Bei der Deutschen Bahn waren im vergangenen Jahr nur 65,2 Prozent der Fernzüge pünktlich - zehn Prozentpunkte weniger als 2021. Die Bahn erklärte dies mit einer "überalterten und knappen Infrastruktur, intensiver Bautätigkeit und ab dem zweiten Quartal einem rasant wachsendes Verkehrsaufkommen im Fern- und Nahverkehr".

Vzbv-Chefin Pop erklärte am Dienstag: "Engpässe in der Schieneninfrastruktur werden auch in den kommenden Jahren viel Geduld von den Fahrgästen abverlangen." Mit den ab Sommer 2023 geltenden EU-Bahngastrechten könnten weitere Zumutungen folgen. Daher sollte die Bahn ihre Reisenden zumindest angemessen entschädigen.
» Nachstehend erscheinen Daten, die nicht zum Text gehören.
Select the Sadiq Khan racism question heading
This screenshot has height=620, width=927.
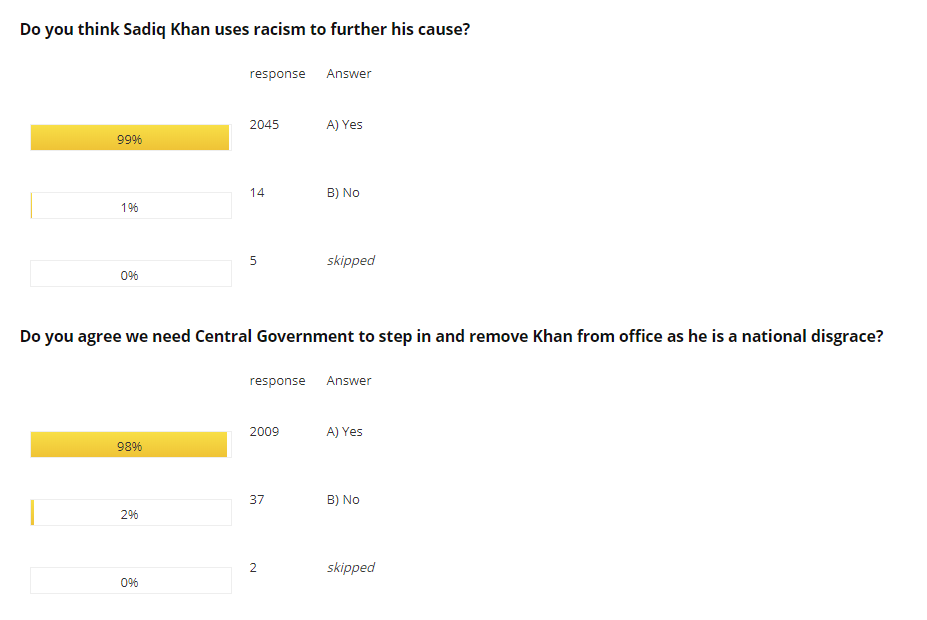(245, 30)
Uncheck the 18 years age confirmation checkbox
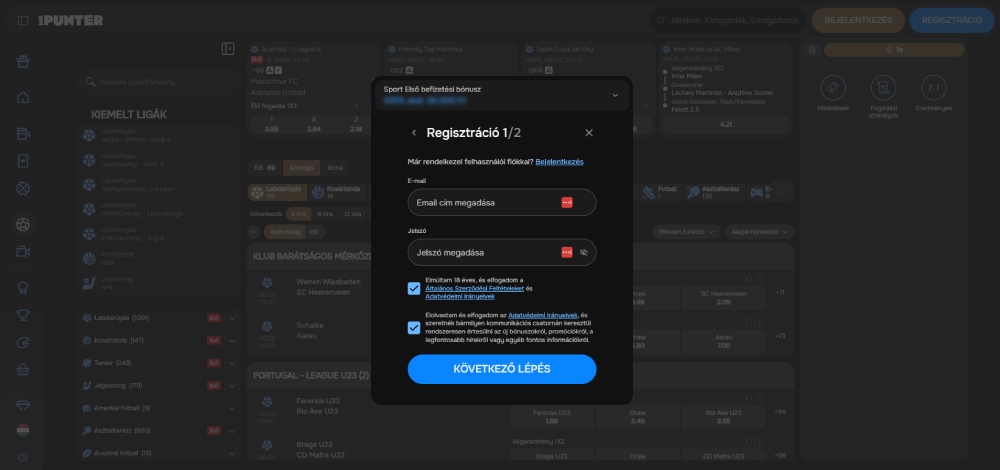1000x470 pixels. point(414,288)
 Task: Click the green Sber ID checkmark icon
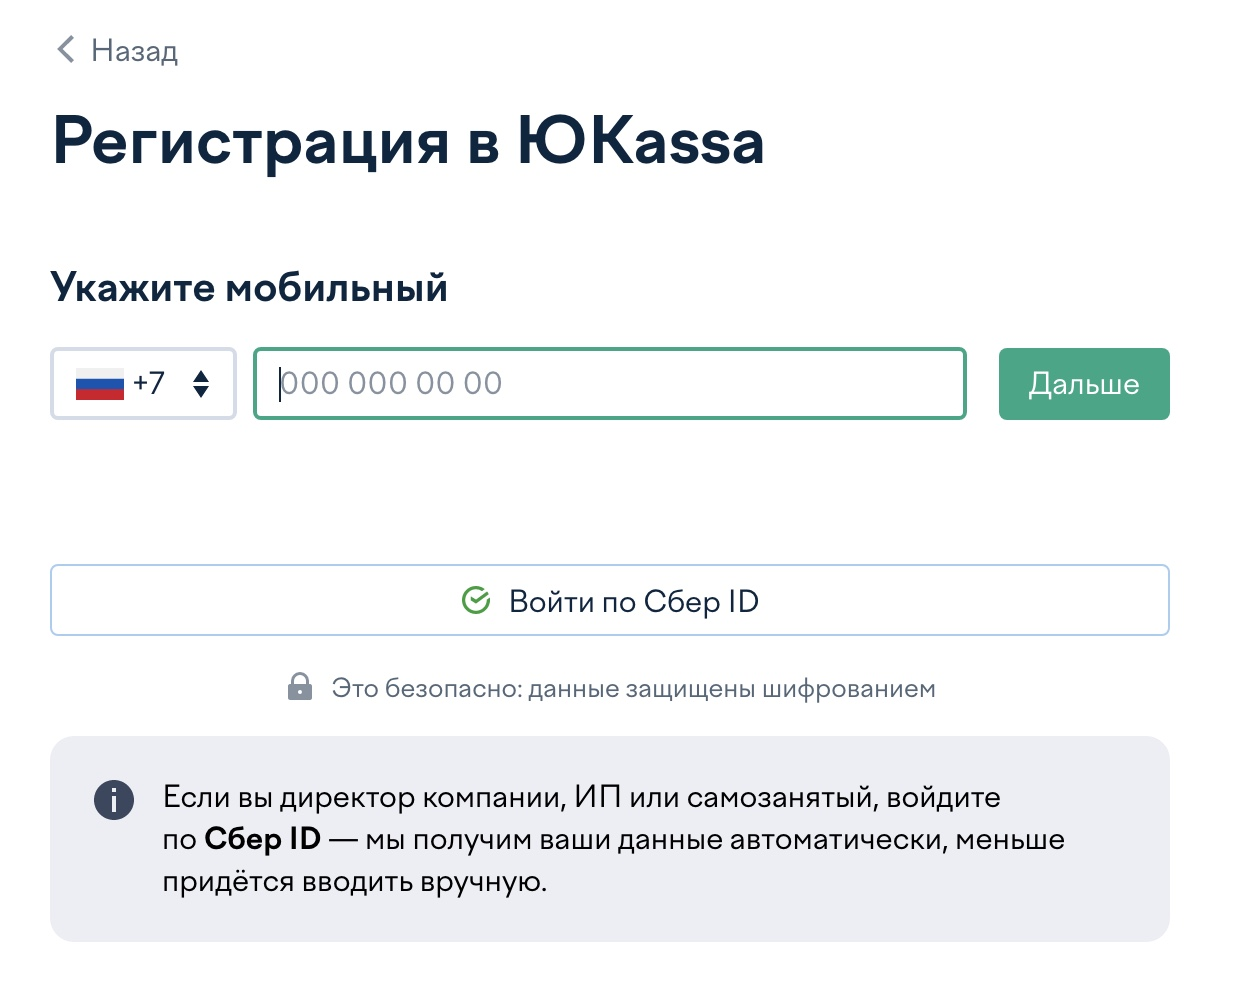pos(476,600)
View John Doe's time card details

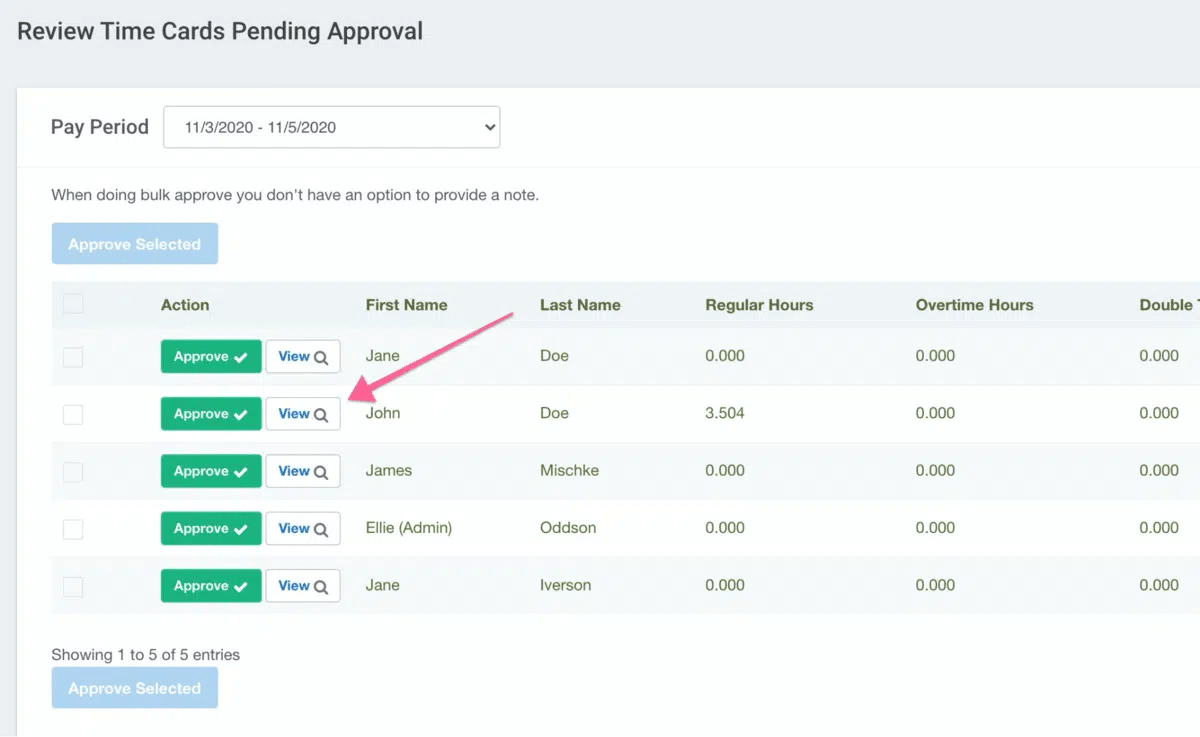(303, 413)
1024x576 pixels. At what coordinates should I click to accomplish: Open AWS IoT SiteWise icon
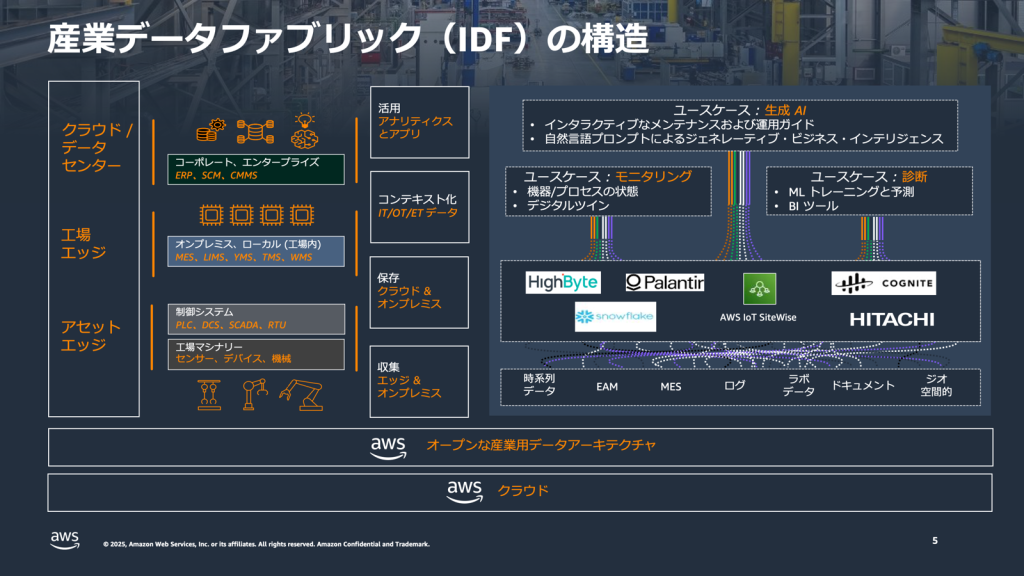(758, 288)
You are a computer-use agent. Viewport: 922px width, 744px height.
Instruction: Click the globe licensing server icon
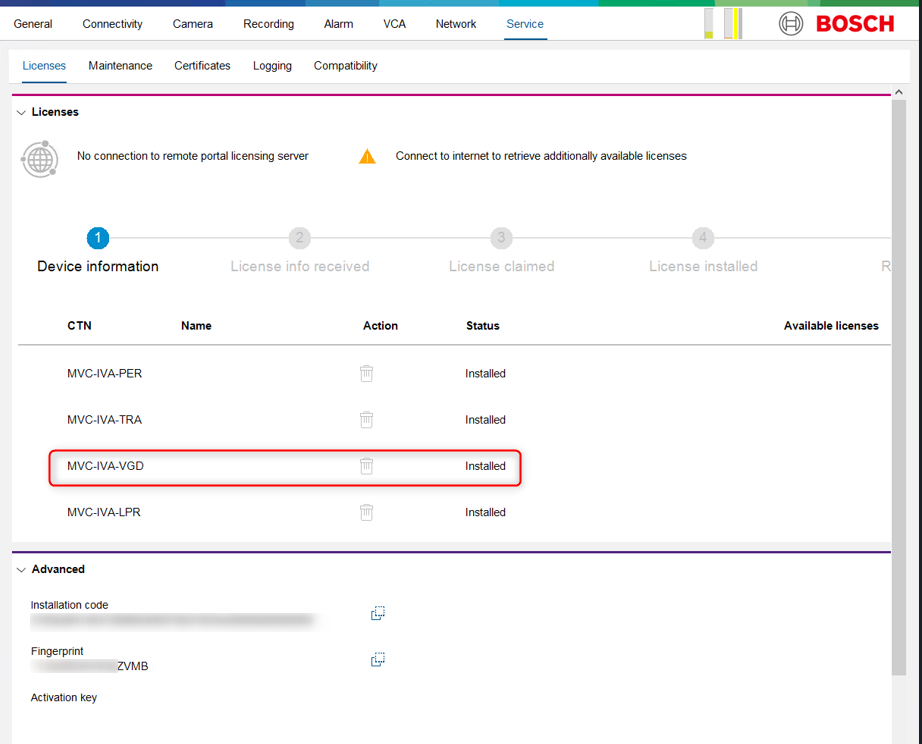pos(40,159)
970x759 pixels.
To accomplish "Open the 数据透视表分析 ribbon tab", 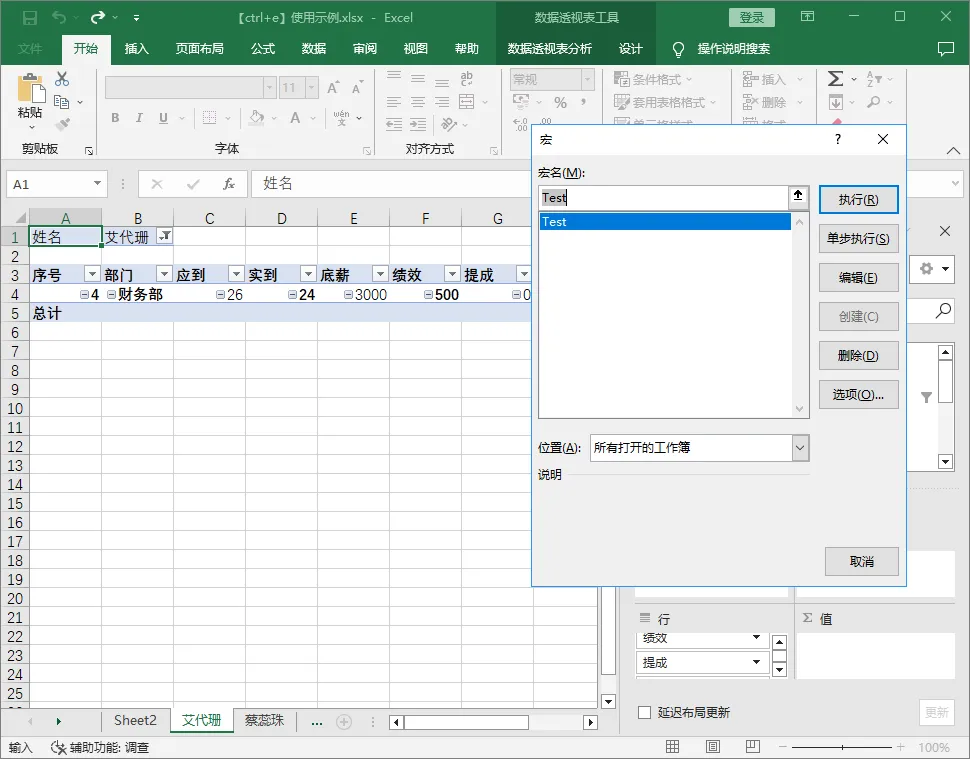I will (x=549, y=48).
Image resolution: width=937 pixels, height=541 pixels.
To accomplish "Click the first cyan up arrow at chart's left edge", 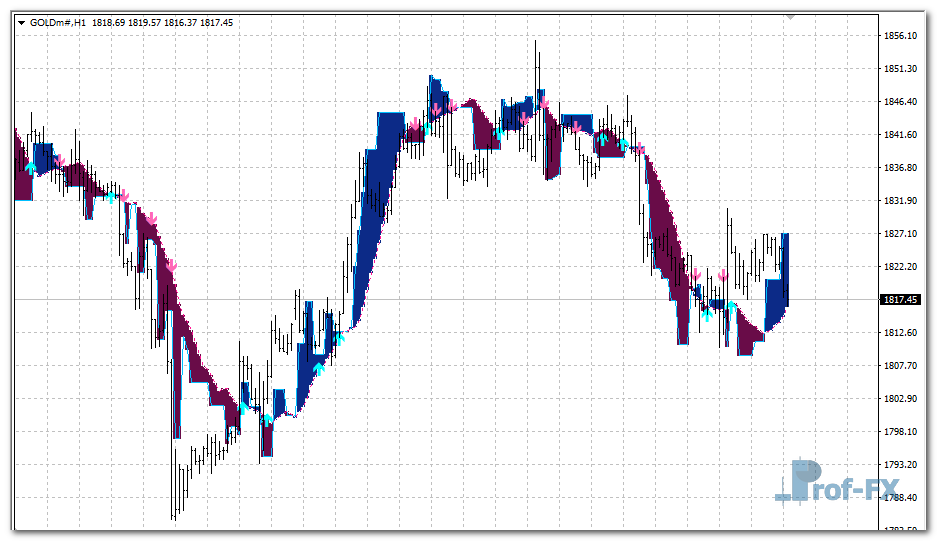I will pos(31,166).
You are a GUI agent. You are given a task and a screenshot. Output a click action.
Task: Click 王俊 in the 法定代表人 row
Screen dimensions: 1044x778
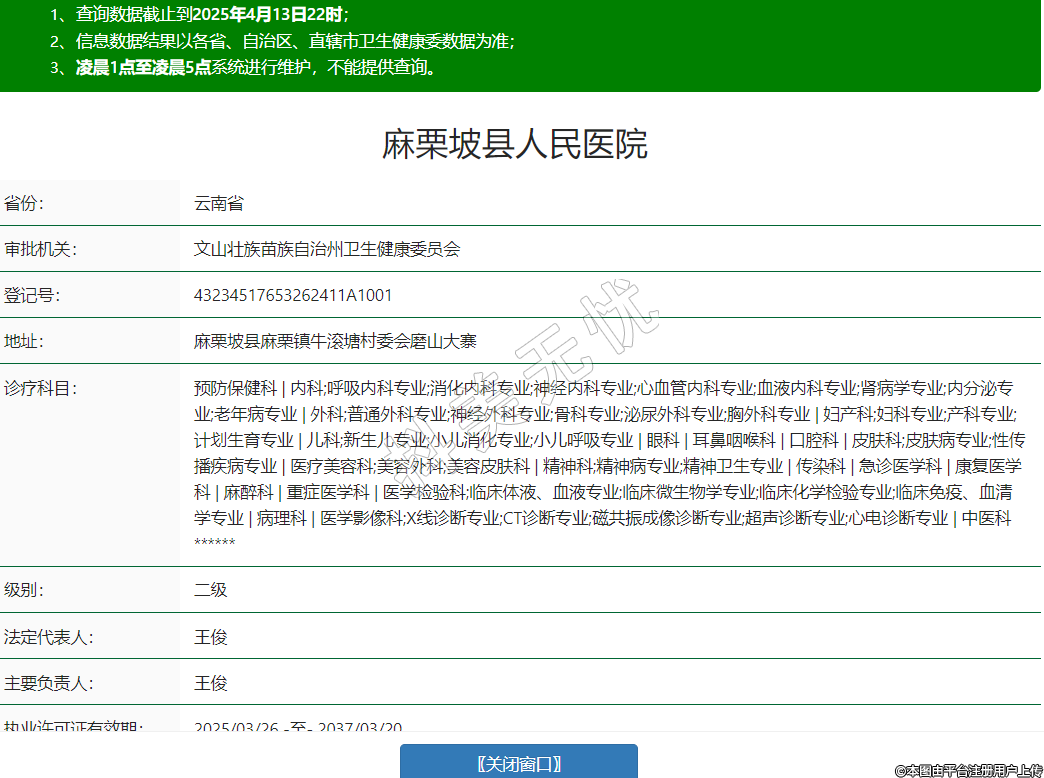211,637
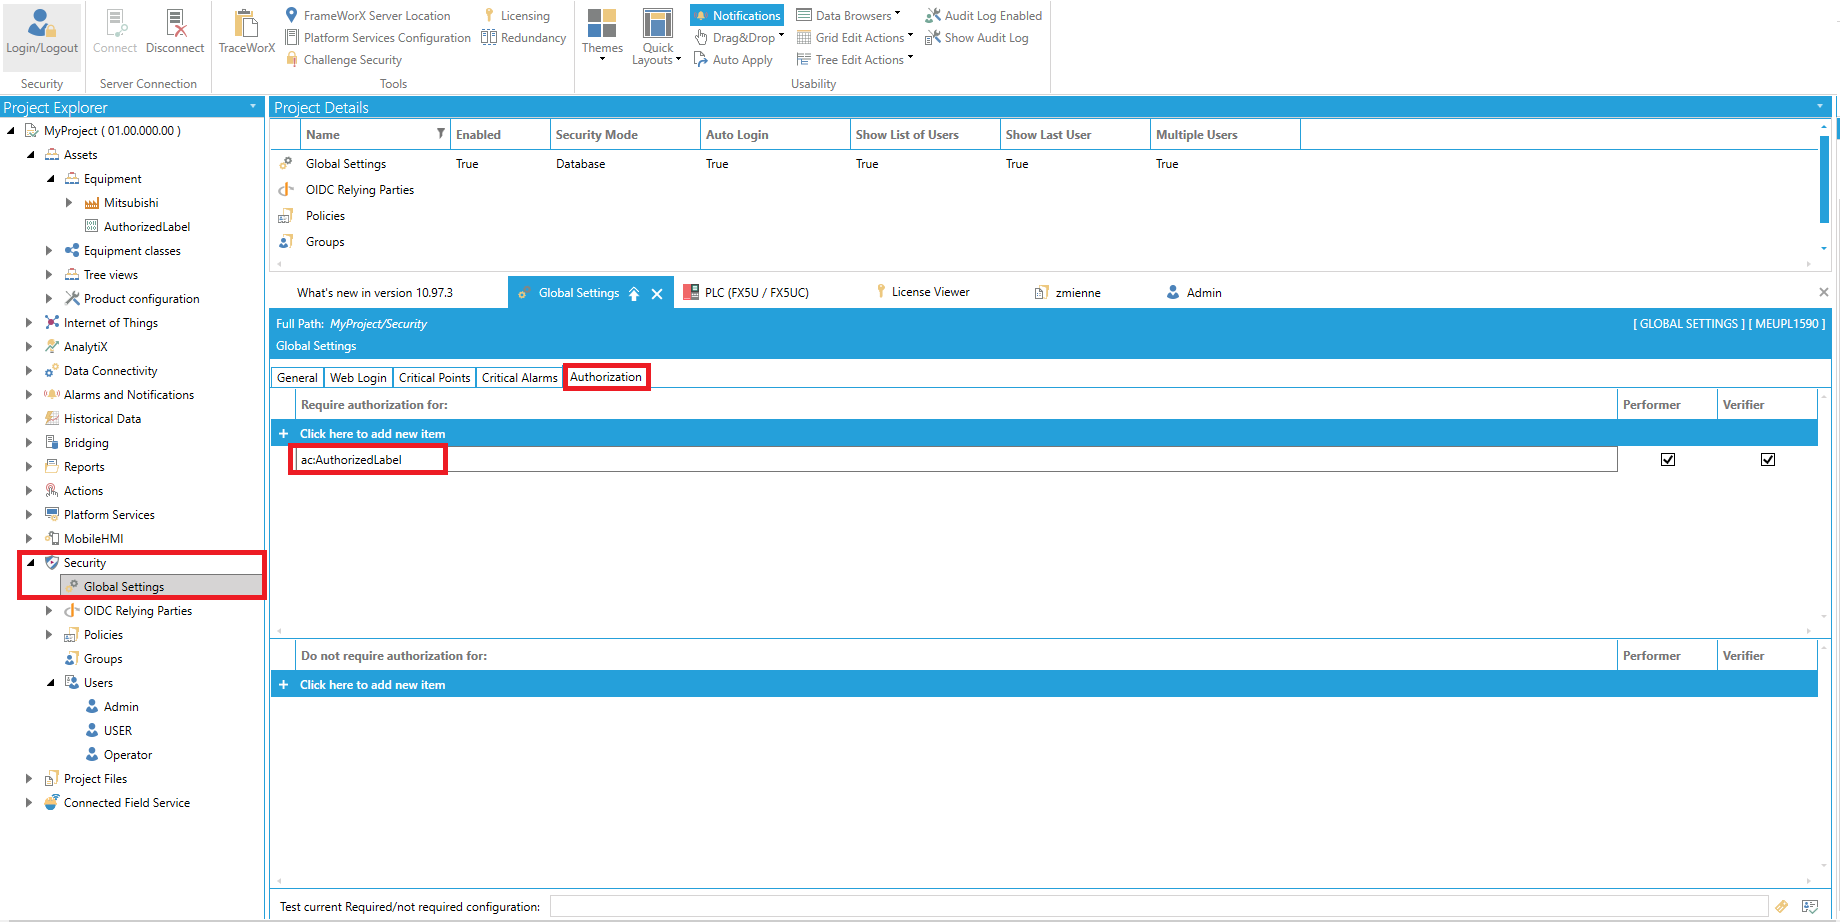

Die Bundesregierung muss in diesem Jahr die Regeln für Fahrgastrechte entsprechend einer Reform einer EU-Richtlinie anpassen. Verbraucherschützer haben die Reform als Rückschritt bei den Verbraucherrechten kritisiert, weil dadurch voraussichtlich die Pflicht für Bahnunternehmen für Erstattungen in Fällen von nicht selbst verschuldeten Verspätungen etwa wegen Unwettern entfällt. Für deutsche Verbraucher bringt die Richtlinie tatsächlich kaum Verbesserungen: Die EU-Mindestvorgaben für Entschädigungen liegen künftig auf demselben Niveau wie in Deutschland.